Last week I was on a bit of a kick making flavored, frozen things to crumble on top of other things. The change in weather required this not only in the abrupt increase in temperature, but in the change of mood. Late spring cold and slush gave way to warm blue skies and a frenzy of outdoor activity, lifted moods and many people just a bit too pink come Monday. Reveling in the happy humors I wanted whimsy. Flavorful, easy and new. Edible snow it was.
The first dish had been percolating a bit since I last made some spiced caramelized carrots. I had written that their bold, wonderful flavors helped the latest snow go down and a friend snarked “how did you prepare the snow?” Immediately I knew I wanted to top them with a frozen goat cheese.
Years ago my husband and I had this ridiculously long and fascinating molecular gastronomy dinner at Moto in Chicago. By the time we were eating bits of paper that looked and tasted like cotton candy (about 4 hours after we first sat down) I saw a woman across the restaurant completely asleep still upright in her chair. While the laser-toasted-orange-peel-scented pinot noir was exciting and tiny fillet of fish cooked inside a hot box while we ate the 15th course delicious, it was the mound of melt-in-your-mouth goat cheese I remember the most. It was chilled with liquid nitrogen and shot out of some contraption into a nearly weightless pile. And once in your mouth, it disappeared into vapors. We called it goat snow and I knew I would never come close to that ethereal dish, but I could try something close.
I settled on making an herbed granita and it was just what I hoped for. The cold gave way to the creamy goat cheese and then slowly revealed the herbs. It was wonderful with the spiced, sticky carrots. Paired with some greens and toasted nuts this would make a great lunch, or serve with grilled chicken and greens for a hearty dinner. The dish is best with smaller carrots, but you can quarter larger ones as well.
Goat Cheese “Snow”
4 ounces goat cheese
1/2 cup milk
1 tablespoon chives
1 tablespoon fresh thyme
2 pounds carrots, peeled
3 tablespoons olive oil
1 teaspoon cumin seed
1 teaspoon coriander seed
1/2 teaspoon fennel seed
1/2 teaspoon urfa or other chili pepper
2 tablespoons apricot jam (or orange marmalade)
1 tablespoon orange juice
maldon or other flakey salt
Blend cheese with milk until smooth. Fold in pepper, chives and thyme. Pour into a 9×9 baking dish, cover and freeze. You may either scrape and stir with a fork every 15 minutes until frozen granita-style or allow it to freeze in one piece and break into chunks.
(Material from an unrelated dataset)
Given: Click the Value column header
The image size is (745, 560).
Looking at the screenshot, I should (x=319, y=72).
Heat oven to 425. Toast cumin, coriander, fennel and pepper in a dry skillet until fragrant. Let cool then grind in a mortar and pestle. Cut carrots in half, toss with olive oil. and a generous sprinkling of spices. Arrange on a baking sheet so they are not too crowded and bake about 15 minutes or until starting to brown. Meanwhile, heat jam (I did 20 seconds in microwave) until syrupy and mix with juice. Flip carrots, drizzle with jam and roast until edges are browned and starting to crisp.
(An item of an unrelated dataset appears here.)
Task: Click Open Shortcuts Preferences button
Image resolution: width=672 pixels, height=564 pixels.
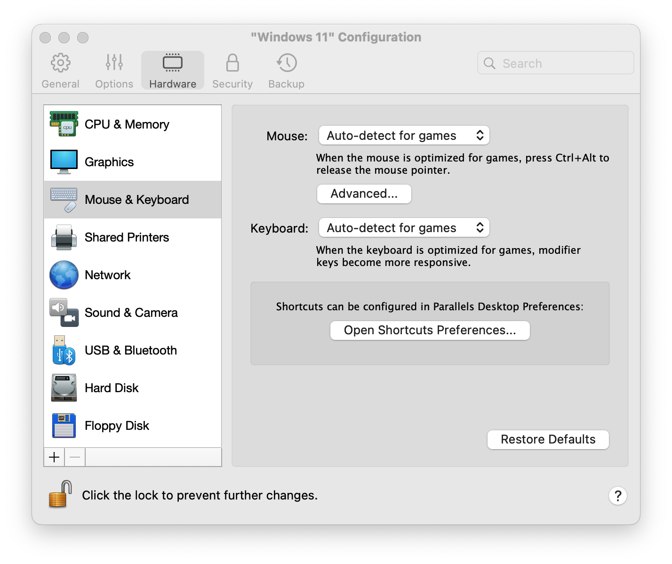Action: 430,330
Place carrots on a platter and scatter “snow” on top. Garnish with fresh thyme and chives and a sprinkling of maldon salt.
The second snow was inspired by, what else? A Food52 contest for your best coconut. I chose to flavor some coconut milk with lime, simple syrup and basil. Even though it is not quite peach season, it seemed this would be best on a stone fruit of sorts. There is a bit of an ick factor for me in the fuzziness of a peach, (though once those suckers roll in from Palisade I make do) so I chose some fragrant nectarines. I thought a brief stint on the grill would add a nice touch. It also made them a bit juicier and, served still warm, made the coconut snow melt a bit creating bites both icy and crunchy and creamy delectable.
1/4 cup sugar
1/4 cup water
1 cup coconut milk (I used full fat)
2 tablespoons lime juice
1 tablespoon basil
4 nectarines (or peaches, apricots or bananas!)
neutral flavored oil
Heat sugar and water until sugar has disolved into a simple syrup. Cool. Mix coconut milk, lime, 3 T of the simple syrup*, a pinch of salt and basil. Pour into a 9×9 baking dish, cover and freeze. You can either stir with a fork every 15 minutes or so to get a finer crumble, or let the whole thing freeze and crack it into chunks. Took a little over an hour for mine to set. Can be made ahead.
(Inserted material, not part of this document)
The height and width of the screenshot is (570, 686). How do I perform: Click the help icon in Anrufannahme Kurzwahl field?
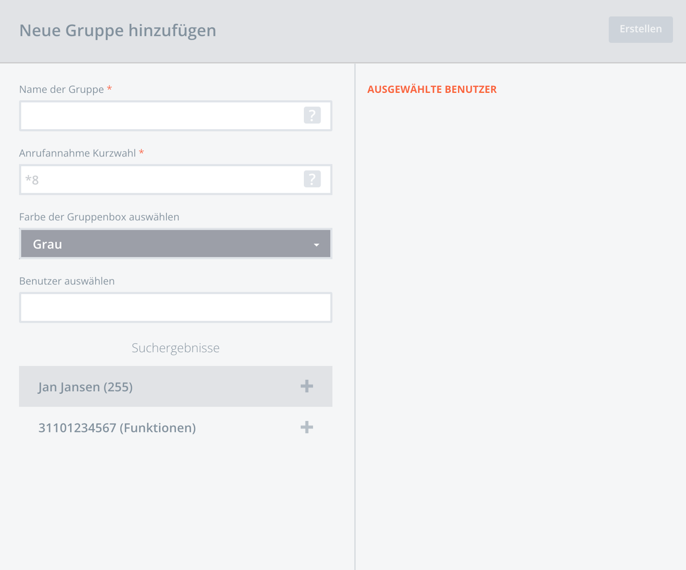(312, 179)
Heat a grill and be sure the grate is clean. Cut fruit in half, lightly brush with oil and grill cut side down just until grill marks appear. Put on a plate (or bowl) and top with coconut snow. Garnish with basil and lime zest if desired.
* Muddle a couple lime halfs with some basil and mix with the remaining simple syrup and tequila for a nice cocktail while you grill the fruit!